INSURANCE: Patients will be asked to present their insurance card to the receptionist for copying upon check-in at the office each time they are seen for medical services. Please make it a point to bring your insurance card with you each time that you visit our office. It is the responsibility of the patient to provide accurate insurance and personal information including any preferred laboratory cards. If your insurance requires a referral, it is your responsibility to provide the referral prior to your visit. You will be responsible at the time of service for the payment of copays, unpaid deductibles, and past due balances.
For those patients covered by insurance plans with which we ARE participating providers, all co-payments, deductibles and noncovered services are due at time of service. We will file the insurance claim to the insurance company. In the event that your insurance coverage changes to a plan with which we ARE NOT participating providers, we will require payment in full at the time of service and we will file your claim to the insurance company as a courtesy. Any charges that are not paid by your insurance company are your responsibility. Your insurance policy is a contract between YOU and your insurance company. Any pre-certifications of procedures or testing are your responsibility. Please let us know in advance if your insurance company requires this.
SELF-PAY AND COSMETIC: Payment is expected in full at time of services - no refunds are allowed for performed services under any circumstance. Cosmetic and Medical Products: There are no returns accepted on any of our skin care products.
PATHOLOGY: is ordered by physicians to properly diagnose certain skin disorders. To increase the quality of care for our patients, we utilize a licensed lab separate from Chicago Skin Clinic. The analysis of these specimens is then performed by independent board-certified Dermatopathologists who specialize in this microscopic diagnosis of skin disorders. Charges for these services are IN ADDITION to your office visit charge and procedure charge. Please note that you may receive a separate bill for pathology services which will be billed to your insurance.
COLLECTIONS: Please note, if payment is not received from either you or your insurance company within 60 days from the date of service(s), your account will be considered delinquent and subject to referral to an outside collection agency.
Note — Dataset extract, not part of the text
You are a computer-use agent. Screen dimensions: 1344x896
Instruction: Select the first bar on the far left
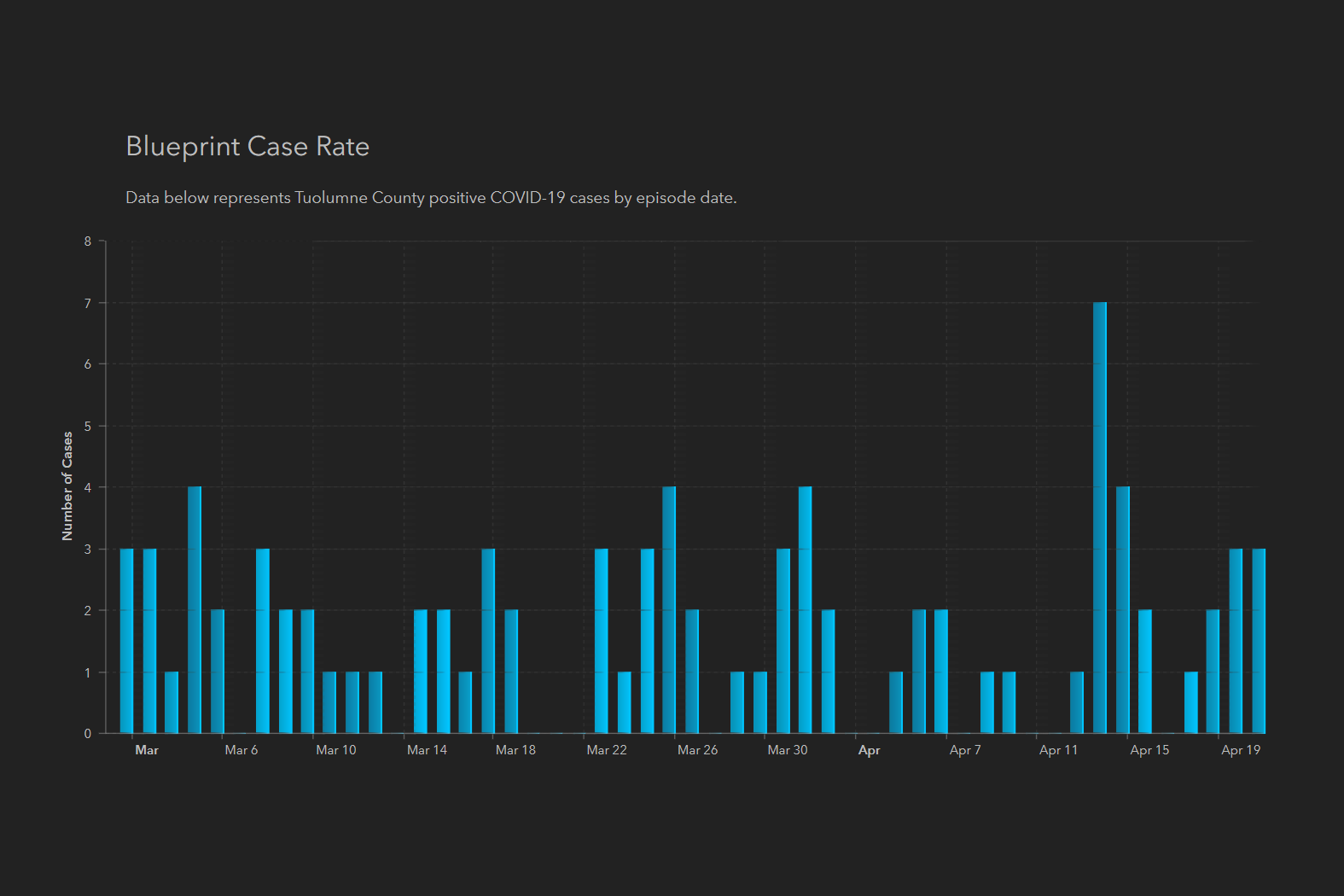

CANCELLATIONS and MISSED APPOINTMENTS: We understand that unexpected events, illnesses, etc occur. When this happens, call our office as soon possible to inform us of such issues. In the case of missed appointments or cancellations within 24 hours of the appointment:
**Office Visit- I understand that it is my responsibility to cancel my appointment 24 hours in advance of my appointment time and date, otherwise a $35 fee will be billed to my account which is not covered by my insurance plan.
**Surgical/cosmetic procedure appointments- I understand it is my responsibility to cancel or change my appointment at least 24 hours prior to my appointment time and date, otherwise a $200 fee will be charged to my account which is not covered by my insurance plan.
MEDICAL RECORDS FEE:
The authorization for release of medical records will be provided to you upon request. A signed authorization is needed to release medical records and a new release is required every 12 months. Please allow 72 hours to process medical record requests after we have received your signed form. In some instances, there could be a fee required for the retrieval of your medical records. For FMLA forms, there is a $25 fee for completion of forms - this fee must be paid in full and is not covered by insurance.
Credit Card Authorization (Credit Card on File): I authorize Dr Del Campo and Chicago Skin Clinic to charge my credit card above for agreed upon purchases, procedures, missed appointments, or services. I understand that my information will be saved to file for future transactions on my account. My information will be stored in bank level security using Square. This authorization will remain in effect until cancelled.
Thank you for your understanding and cooperation as we strive to best serve the needs of all our patients.